Abstract 2: Prediction of Hypovolemia Severity Using ECG Signal with Wavelet Transformation Analysis From a Mobile Armband
Introduction: While ECG analysis has the potential to assist in tracking volume loss, issues regarding location of measured signal as well as whether accuracy is degraded without normalization to baseline remain challenges for point-of-care utilization. We used discrete wavelet transform (DWT) based methods to analyze ECG signal measured by a mobile electronic armband, to detect the presence of the severe hypovolemia.
Methods: ECG was captured with a wireless electronically enabled elastic armband attached to the left arm of 22 volunteers undergoing lower body negative pressure (LBNP). The LBNP protocol consisted of a 5-minute rest period (0 mm Hg) followed by 5 minutes of chamber decompression of the lower body to -15, -30, -45, and -60 mm Hg and additional increments of -10 mm Hg every 5 minutes until cardiovascular collapse. Armband ECG was sampled at 128 Hz. LBNP levels were divided into 2 classes: severe (collapse stage together with preceding LBNP stage), and non-severe as the remaining LBNP stages. DWT features are introduced to develop a classification scheme to determine the severity of volume loss. Volume severity predictions are compared (with and without baseline normalization). The machine-learning algorithm SVM with leave-one-out cross-validation was used for classification.

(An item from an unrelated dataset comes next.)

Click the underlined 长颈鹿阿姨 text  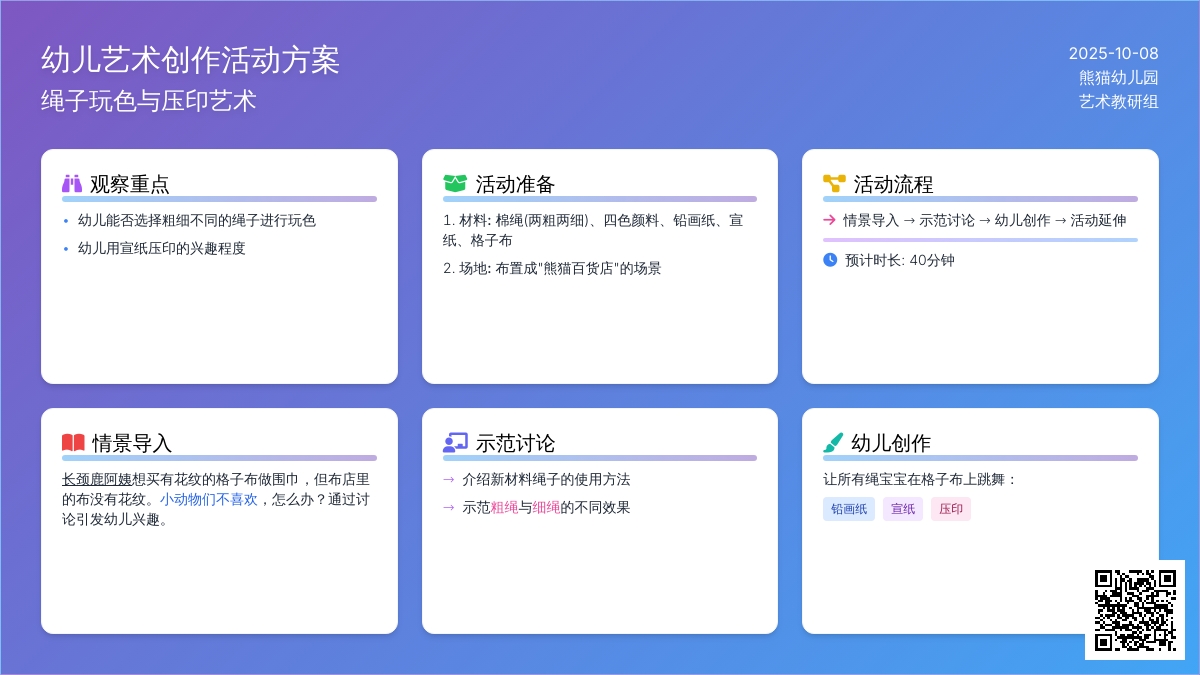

Results: 136 classification samples were used. For classification with features normalized to baseline values, the prediction accuracy was 86%. The sensitivity and specificity for prediction of the severe class were 80.6% and 90.5%, respectively. For classification without normalization to baseline, SVM provides 81.6% accuracy. The sensitivity and specificity for prediction of the severe class were 75.8% and 86.5%, respectively.
Conclusion: DWT may have the ability to rapidly determine the severity of acute volume loss. This study also shows that DWT of the ECG may not require baseline values and normalization to classify volume loss with reasonable accuracy, sensitivity, and specificity making it useful for point-of-care use. The feasibility of processing the ECG collected by a mobile armband at low frequency is also demonstrated. This may be helpful for remote wireless monitoring of many types of subjects including warfighters, civilians, and mass casualties.